Наследство имеет в себе сторону глубоко безнравственную: оно искажает законную печаль о потере близкого лица введением во владение его вещами.
По счастию, нас избежало другое отвратительное последствие его — дикие распри, безобразные ссоры делящих добычу возле гроба. Раздел всего именья сделался в какие-нибудь два часа времени, при которых никто не сказал ни одного холодного слова, никто не возвысил голоса и после которого все разошлись с большим уважением друг к другу. Факт этот, главная честь которого принадлежит Голохвастову, заслуживает, чтоб об нем сказать несколько слов.

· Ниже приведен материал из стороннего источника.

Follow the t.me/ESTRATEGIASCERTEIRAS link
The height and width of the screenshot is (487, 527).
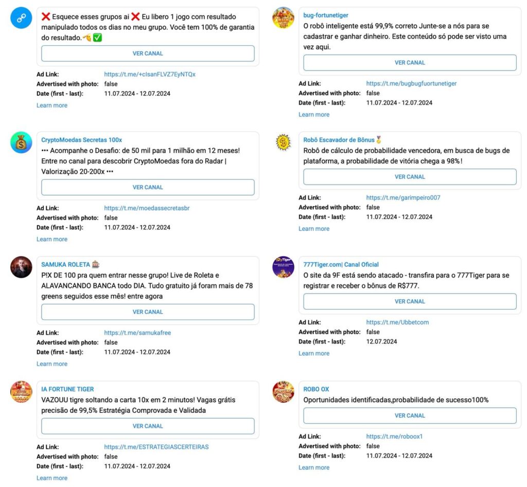pyautogui.click(x=156, y=447)
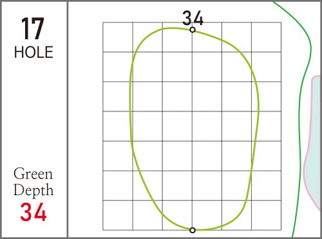Viewport: 322px width, 239px height.
Task: Select the bottom-row cell just right of the bottom marker
Action: 207,215
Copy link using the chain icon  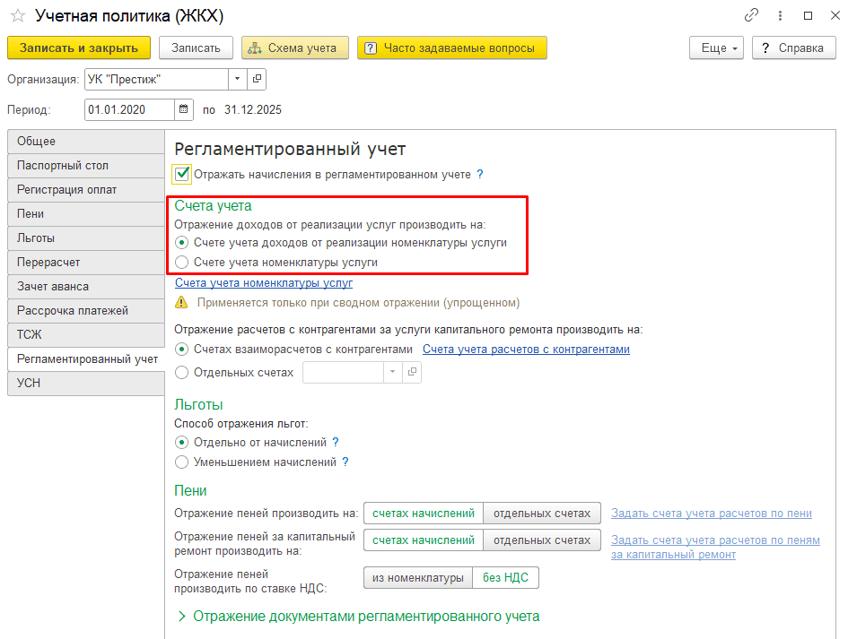coord(751,16)
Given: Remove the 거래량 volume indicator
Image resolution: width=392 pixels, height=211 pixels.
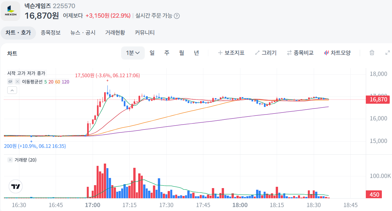Looking at the screenshot, I should (10, 160).
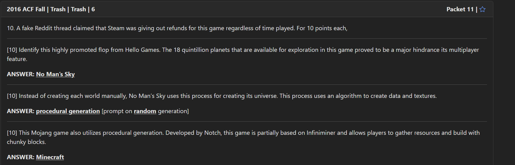Click the "2016 ACF Fall" header title
Screen dimensions: 515x165
point(26,9)
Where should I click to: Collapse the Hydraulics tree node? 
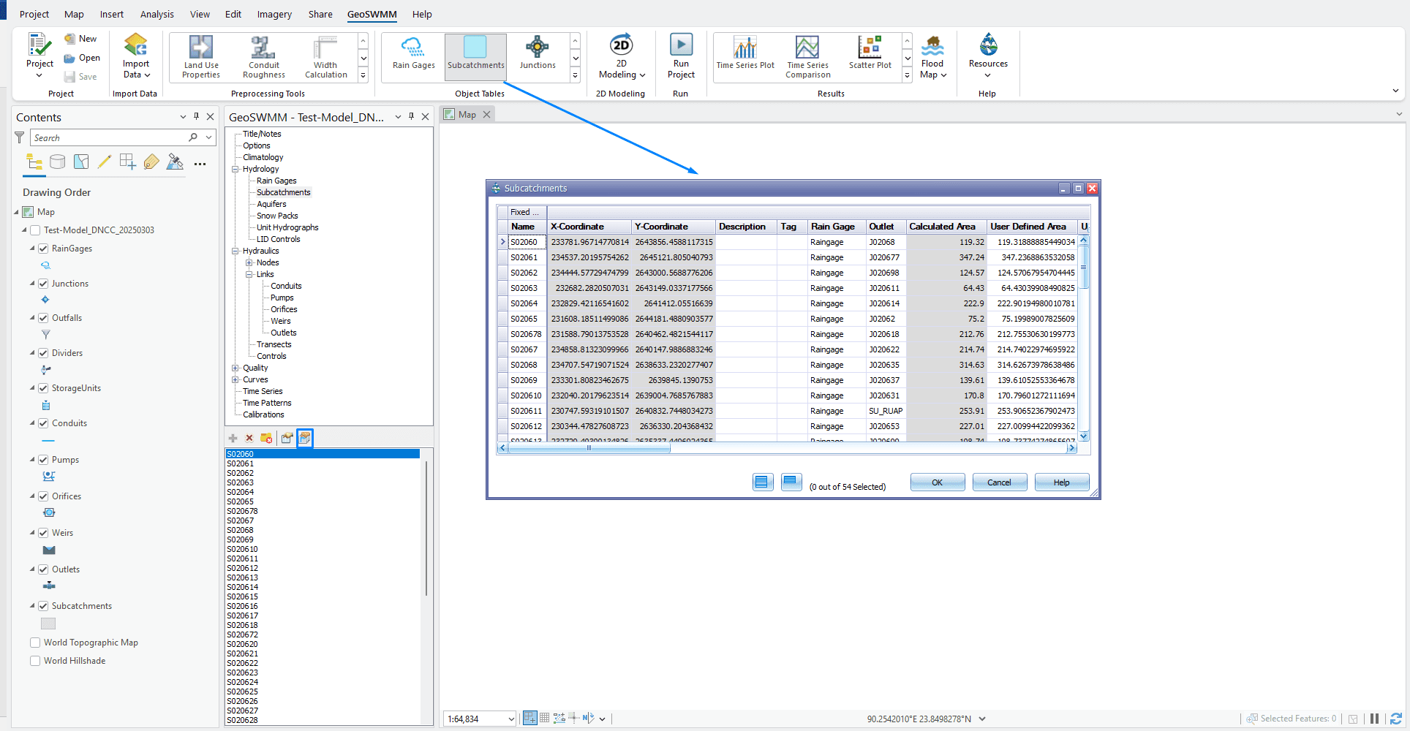pyautogui.click(x=235, y=251)
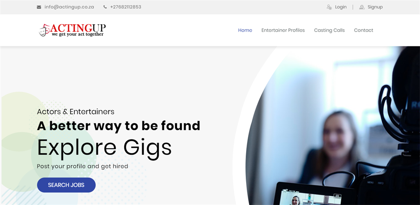Click the theatre masks icon in the logo

[44, 30]
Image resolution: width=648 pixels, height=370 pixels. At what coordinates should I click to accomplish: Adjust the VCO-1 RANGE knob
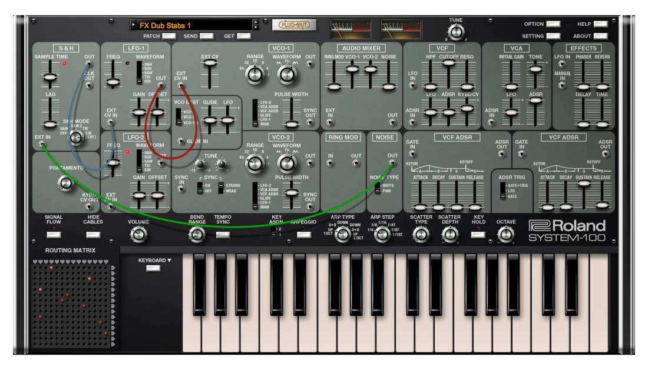tap(254, 74)
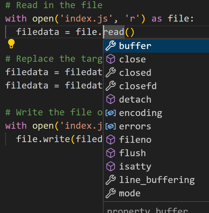This screenshot has width=209, height=213.
Task: Pick the closed property from suggestions
Action: point(156,73)
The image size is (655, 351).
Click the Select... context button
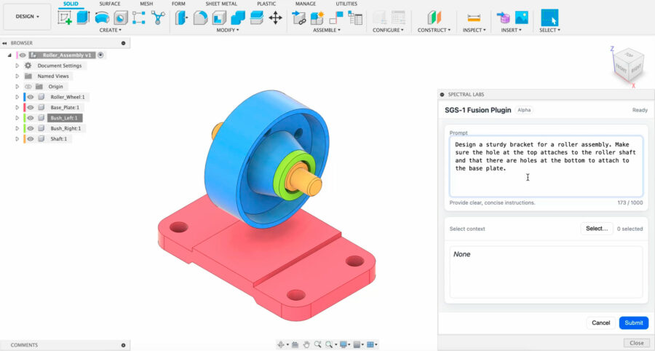pos(596,229)
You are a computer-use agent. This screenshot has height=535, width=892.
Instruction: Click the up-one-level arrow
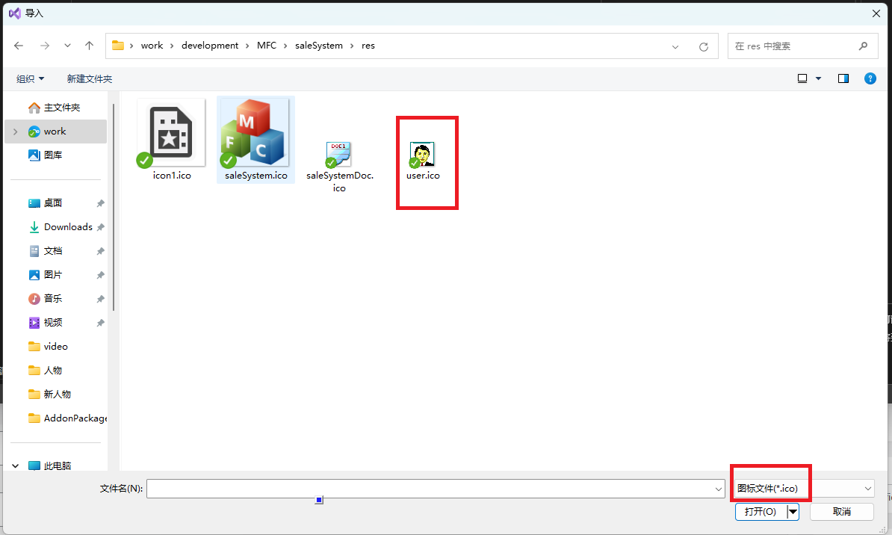point(90,46)
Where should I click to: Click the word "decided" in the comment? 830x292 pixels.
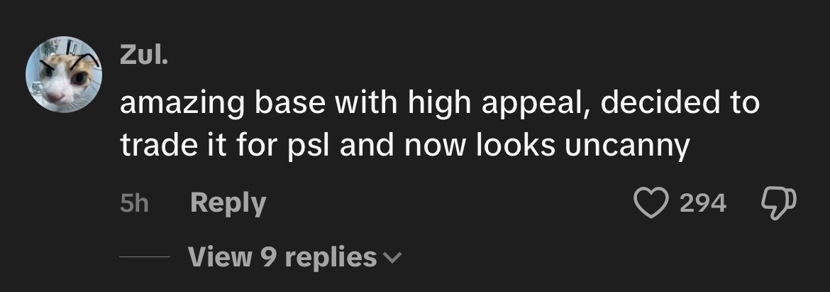point(660,103)
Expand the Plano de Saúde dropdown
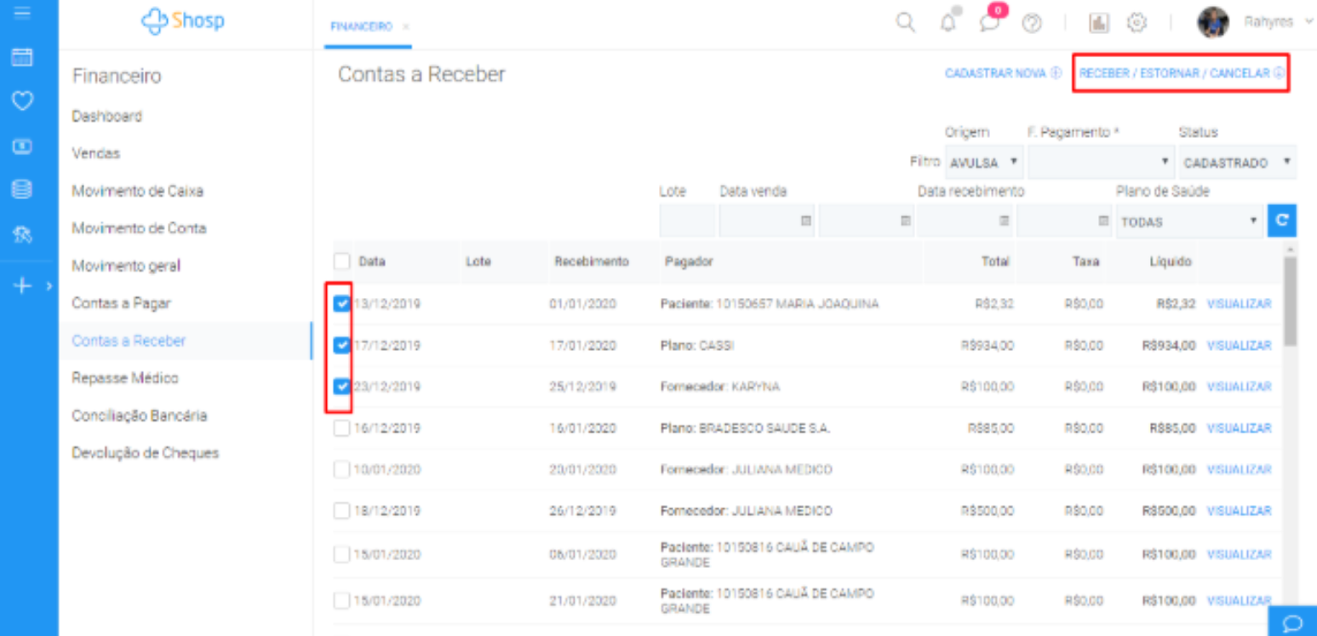The width and height of the screenshot is (1317, 636). pos(1188,221)
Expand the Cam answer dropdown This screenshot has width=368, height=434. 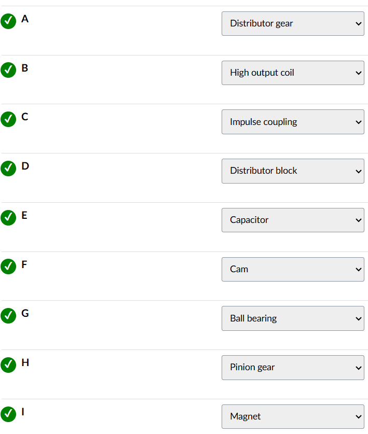coord(293,269)
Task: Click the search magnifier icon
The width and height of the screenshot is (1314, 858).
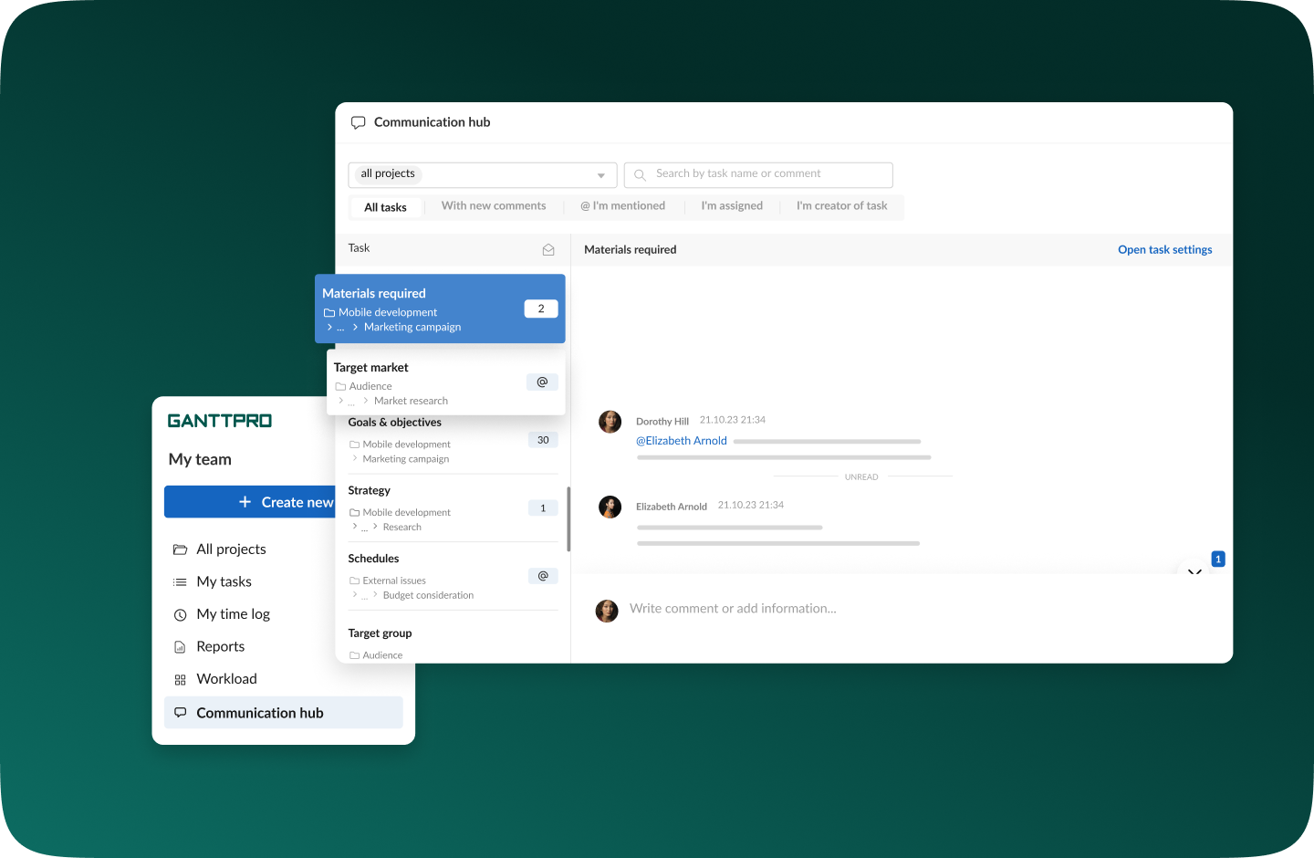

При жизни Сенатора он и мой отец сделали взаимное завещание родового именья друг другу с тем, чтоб последний передал его Голохвастову. Часть своего именья отец мой продал и капитал этот назначил нам. Потом он дал мне небольшое именье в Костромской губернии, и это по настоятельному требованию Ольги Александровны Жеребцовой. Именье это и теперь находится под секвестром, который правительство, вопреки закона, наложило прежде, чем мне был сделан запрос, хочу ли я возвратиться. После смерти Сенатора мой отец продал его тверское именье. Пока собственное родовое именье моего отца покрывало проданное им из принадлежавшего его брату, Голохвастов молчал. Но когда у старика явилась мысль (163) отдать мне подмосковную с тем, чтоб я деньгами заплатил, по назначению его, долю моему брату и долю другим лицам, тогда Голохвастов заметил, что это несообразно с волею покойника, хотевшего, чтоб именье перешло к нему. Старик, не выносивший ни в чем ни малейшей оппозиции, особенно таким планам, которые он долго обдумывал и потому считал непогрешительными, осыпал племянника колкостями. Голохвастов отказался от всякого участия в его делах и пуще всего от звания душеприказчика. Размолвка сначала пошла так круто, что они было прервали все сношения.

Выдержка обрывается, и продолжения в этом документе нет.